To account for this uncertainty, we will use a distribution with thicker tails. This sampling distribution is called a t-distribution.

ggplot(data = data.frame(x = c(0 - 1*3, 0 + 1*3)), aes(x = x)) +
  stat_function(fun = dnorm, args = list(mean = 0, sd = 1),
                color = "black") +
  stat_function(fun = dt, args = list(df = 3),
                color = "red",lty = 2) + theme_bw() +
  labs(title = "Black solid line = normal, Red dotted line = t-distribution")

The t-distribution has a bell shape but the extra thick tails help us correct for the variability introduced by using \(s\) instead of \(\sigma\).

Unlike the normal distribution…. there are many many many different t-distributions. We can distinguish the differences by their degrees of freedom. The degrees of freedom describes the precise form of the bell-shaped t-distribution. In general, we’ll use a t-distribution with \(df=n−1\) to model the sample mean when the sample size is \(n\).

\[ \bar{x} \pm t^*_{n-1} \times \frac{s}{\sqrt{n}} \]
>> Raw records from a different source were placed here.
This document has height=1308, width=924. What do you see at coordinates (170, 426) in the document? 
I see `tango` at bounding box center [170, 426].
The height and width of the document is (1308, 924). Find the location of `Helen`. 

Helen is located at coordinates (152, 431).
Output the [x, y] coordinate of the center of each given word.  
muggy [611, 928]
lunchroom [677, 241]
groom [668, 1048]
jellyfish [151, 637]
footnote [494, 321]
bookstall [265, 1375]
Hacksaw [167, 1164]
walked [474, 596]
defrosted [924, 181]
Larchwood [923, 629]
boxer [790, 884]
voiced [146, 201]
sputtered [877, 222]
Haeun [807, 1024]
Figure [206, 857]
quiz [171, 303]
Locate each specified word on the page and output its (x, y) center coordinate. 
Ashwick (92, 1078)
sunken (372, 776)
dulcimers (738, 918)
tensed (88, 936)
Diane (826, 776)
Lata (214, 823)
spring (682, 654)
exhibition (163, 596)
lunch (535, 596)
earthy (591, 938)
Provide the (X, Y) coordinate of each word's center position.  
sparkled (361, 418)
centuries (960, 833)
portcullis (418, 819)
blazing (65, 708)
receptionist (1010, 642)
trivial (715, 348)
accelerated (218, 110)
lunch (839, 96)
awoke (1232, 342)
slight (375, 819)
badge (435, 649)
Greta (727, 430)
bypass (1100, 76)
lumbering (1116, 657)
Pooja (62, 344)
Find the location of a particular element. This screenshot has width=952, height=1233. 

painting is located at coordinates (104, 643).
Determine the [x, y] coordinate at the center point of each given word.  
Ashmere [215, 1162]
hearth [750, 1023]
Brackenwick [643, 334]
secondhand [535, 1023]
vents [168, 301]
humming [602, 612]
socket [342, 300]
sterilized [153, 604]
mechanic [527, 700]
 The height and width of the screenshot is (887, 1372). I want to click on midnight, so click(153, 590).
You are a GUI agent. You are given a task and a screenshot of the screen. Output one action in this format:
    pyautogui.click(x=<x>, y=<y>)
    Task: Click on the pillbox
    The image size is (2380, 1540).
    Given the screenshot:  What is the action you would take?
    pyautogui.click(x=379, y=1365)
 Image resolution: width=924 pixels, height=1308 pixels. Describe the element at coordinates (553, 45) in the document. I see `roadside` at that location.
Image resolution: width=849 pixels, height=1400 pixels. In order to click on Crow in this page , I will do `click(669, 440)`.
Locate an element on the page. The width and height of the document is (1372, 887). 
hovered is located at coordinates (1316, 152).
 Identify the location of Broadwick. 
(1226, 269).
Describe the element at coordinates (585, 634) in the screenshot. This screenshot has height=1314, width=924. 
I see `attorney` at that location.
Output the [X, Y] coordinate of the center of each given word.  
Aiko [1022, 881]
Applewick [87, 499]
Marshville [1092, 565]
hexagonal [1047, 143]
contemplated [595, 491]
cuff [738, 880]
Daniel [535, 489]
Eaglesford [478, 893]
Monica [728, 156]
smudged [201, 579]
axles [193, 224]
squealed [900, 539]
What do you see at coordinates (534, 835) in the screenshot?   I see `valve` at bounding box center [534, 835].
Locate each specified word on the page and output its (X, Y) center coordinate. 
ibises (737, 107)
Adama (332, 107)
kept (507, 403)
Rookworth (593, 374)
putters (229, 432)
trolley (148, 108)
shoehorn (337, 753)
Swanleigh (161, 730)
We can use qt and pt to find quantiles and probabilities respectively under the t-distribution.

Calculation

  • Calculate the 95% confidence interval for pokemon height using the t-distribution.
tscore <- qt(0.975, df = 41)

s <- .497
xbar <- 0.929

n <- 42

xbar + tscore*(s/sqrt(n)) 

xbar - tscore*(s/sqrt(n))

(0.774, 1.083)